L’opzione a tasso fisso offre certezza: la rata mensile rimane identica dal primo all’ultimo mese. L’opzione a tasso variabile simula uno scenario in cui il tasso parte più basso ma aumenta gradualmente dello spread indicato, riproducendo un ambiente di tassi crescenti.
L’anno di pareggio indica quando il costo cumulativo del mutuo variabile supera quello del fisso. Se prevedi di vendere o surrogare prima di quell’anno, il variabile potrebbe farti risparmiare. Se intendi mantenere il mutuo per l’intera durata, il fisso ti protegge dall’aumento dei costi.
Usa il cursore dello spread per simulare diversi scenari. Uno spread ridotto ipotizza tassi stabili, mentre uno spread più ampio simula un rialzo più marcato dei tassi nel tempo.
Domande Frequenti
Qual è la differenza tra tasso fisso e tasso variabile?
Il mutuo a tasso fisso mantiene lo stesso tasso di interesse per tutta la durata del prestito, garantendo una rata costante. Il mutuo a tasso variabile parte da un tasso più basso che può aumentare nel tempo in base all'andamento dell'Euribor.
Quando conviene il tasso variabile?
Il tasso variabile conviene quando i tassi di mercato sono attesi in calo o stabili, quando si prevede di vendere o surrogare entro pochi anni, oppure quando il risparmio iniziale sulla rata è significativo.
Cos'è il punto di pareggio?
Il punto di pareggio è l'anno in cui il costo cumulativo del mutuo a tasso variabile raggiunge quello del mutuo a tasso fisso. Dopo questo punto, il variabile diventa più costoso.
Come influisce lo spread sul tasso variabile?

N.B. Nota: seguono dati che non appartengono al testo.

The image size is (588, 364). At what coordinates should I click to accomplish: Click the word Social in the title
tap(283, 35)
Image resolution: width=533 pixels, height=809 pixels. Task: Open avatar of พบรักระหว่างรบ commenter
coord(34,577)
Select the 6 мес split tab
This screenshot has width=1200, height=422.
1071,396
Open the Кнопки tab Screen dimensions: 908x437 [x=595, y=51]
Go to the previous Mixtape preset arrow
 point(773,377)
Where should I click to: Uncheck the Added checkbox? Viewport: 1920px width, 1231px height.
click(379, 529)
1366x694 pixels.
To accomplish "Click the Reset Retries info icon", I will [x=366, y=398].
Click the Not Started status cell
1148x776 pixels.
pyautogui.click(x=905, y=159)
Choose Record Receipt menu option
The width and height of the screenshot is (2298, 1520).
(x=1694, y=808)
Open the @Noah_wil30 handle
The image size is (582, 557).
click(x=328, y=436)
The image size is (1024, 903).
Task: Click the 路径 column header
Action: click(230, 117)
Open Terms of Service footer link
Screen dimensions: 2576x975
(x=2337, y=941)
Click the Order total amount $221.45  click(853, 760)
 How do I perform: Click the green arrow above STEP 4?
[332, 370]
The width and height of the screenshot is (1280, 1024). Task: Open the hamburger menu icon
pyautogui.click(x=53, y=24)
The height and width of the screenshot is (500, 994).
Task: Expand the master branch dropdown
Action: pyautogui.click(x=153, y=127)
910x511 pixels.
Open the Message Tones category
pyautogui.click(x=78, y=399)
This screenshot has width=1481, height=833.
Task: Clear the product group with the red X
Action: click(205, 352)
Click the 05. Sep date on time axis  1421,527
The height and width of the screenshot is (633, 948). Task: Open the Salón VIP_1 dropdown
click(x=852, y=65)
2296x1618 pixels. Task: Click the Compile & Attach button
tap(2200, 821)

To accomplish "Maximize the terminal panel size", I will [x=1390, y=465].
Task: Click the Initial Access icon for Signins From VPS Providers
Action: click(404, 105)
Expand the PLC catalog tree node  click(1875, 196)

Lo spread è il margine che la banca aggiunge al tasso di riferimento (Euribor). Uno spread dell'1% significa che il tuo tasso sarà sempre l'Euribor più 1 punto percentuale. Lo spread rimane fisso per tutta la durata del mutuo.
Posso passare da variabile a fisso durante il mutuo?
Sì, è possibile tramite surroga o rinegoziazione. Tuttavia il tasso fisso che otterrai rifletterà le condizioni di mercato del momento, che potrebbero essere meno favorevoli dell'offerta originale a tasso fisso.